Wissen

Apokalypse oder Wandel?!

Dieses Buch ist eine Zumutung. Es macht mir Angst. All die schlechten Nachrichten über die Zustände auf unserem Planeten, die wir jeden Tag hören, sehen und lesen können, werden hier getoppt. Und doch: es ist unbedingt lesenswert!

Können wir das schaffen?

Der Autor macht ein Schreckensszenario auf, wie es schlimmer kaum sein könnte. Und erklärt, dass genau dies einträfe, wenn die Menschheit nicht binnen der nächsten 20 (!) Jahre eine Kehrtwende hinkriegt. Und zwar eine radikale. Heute, so Graeme Maxton, steuere die Menschheit geradewegs auf eine Katastrophe zu. "Ob die Menschheit auch nur in annähernd ähnlicher Form überleben kann, hängt davon ab, was wir in den nächsten 20 Jahren tun." Wir hätten gerade noch zwanzig Jahre Zeit "um die destruktiven Elemente unserer Wirtschaftssysteme abzubauen." Peng, das sitzt. Er rüttelt an allen Grundfesten, an allen Überzeugungen, an allen Hoffnungen, die wir Menschen in Zeiten des selbstgemachten Klimawandels haben können.

"Zwei Grad Erderwärmung würden uns 10 Millionen Jahre, vier Grad ganze 40 Millionen Jahre in der Klimageschichte zurückwerfen. Dies hätte gravierende Veränderungen zur Folge, die die Existenz der Menschheit und vieler anderer Lebewesen in Frage stellen." Graeme Maxton

Wer ist das denn, der uns derart bedrängt? "Ich bin keiner, der sich an Bäume kettet, nackt durch die Gegend radelt oder vegane Würstchen mag." So beginnt Autor Graeme Maxton sein Vorwort. Und kommt schnell zur Sache: Die Menschheit müsse aufhören, die Erde zu zerstören. Und zwar sofort. Damit hat er meine Neugierde geweckt. Denn, wie soll das gehen - sofort? Was dann folgt, ist hart. Nichts für schwache Nerven. Maxton, ganz Brite, schreibt, es sei nicht gerade aufmunternd, es könne deprimieren, sich mit den Klimaveränderungen auseinanderzusetzen. Aber er will seine Leser nicht fertig machen, er hoffe, sie zum Handeln anzuregen.

Ziel 1:
Übertrage den Satz „So beginnt Autor Graeme Maxton sein Vorwort.“ aus dem Textauszug ins Englische.
Ziel 2:
Gib aus dem Textauszug die Stelle wortgetreu aus, beginnend mit „Dieses Buch ist“ und weiter bis einschließlich „wir das schaffen?“.
Die Daten haben mit dem Textauszug nichts zu tun.

Angezeigte Daten:
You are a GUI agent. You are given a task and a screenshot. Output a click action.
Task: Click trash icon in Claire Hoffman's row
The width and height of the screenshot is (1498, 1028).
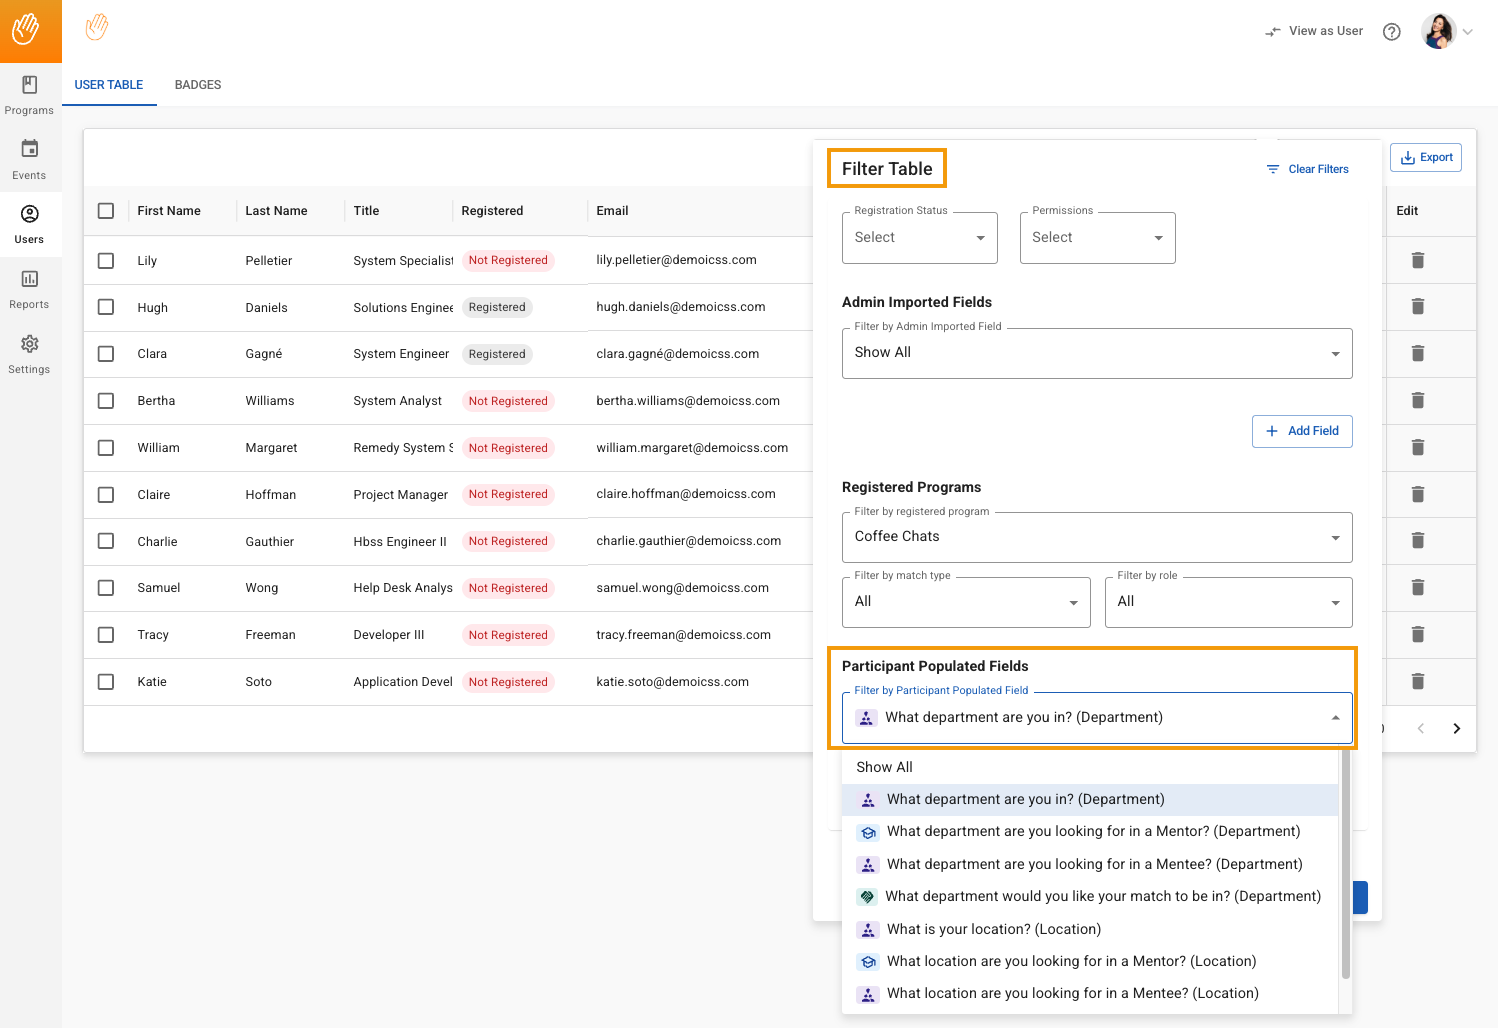pos(1417,494)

Vollständige Antwort 1:
This is how author Graeme Maxton begins his foreword.

Vollständige Antwort 2:
Dieses Buch ist eine Zumutung. Es macht mir Angst. All die schlechten Nachrichten über die Zustände auf unserem Planeten, die wir jeden Tag hören, sehen und lesen können, werden hier getoppt. Und doch: es ist unbedingt lesenswert!

Können wir das schaffen?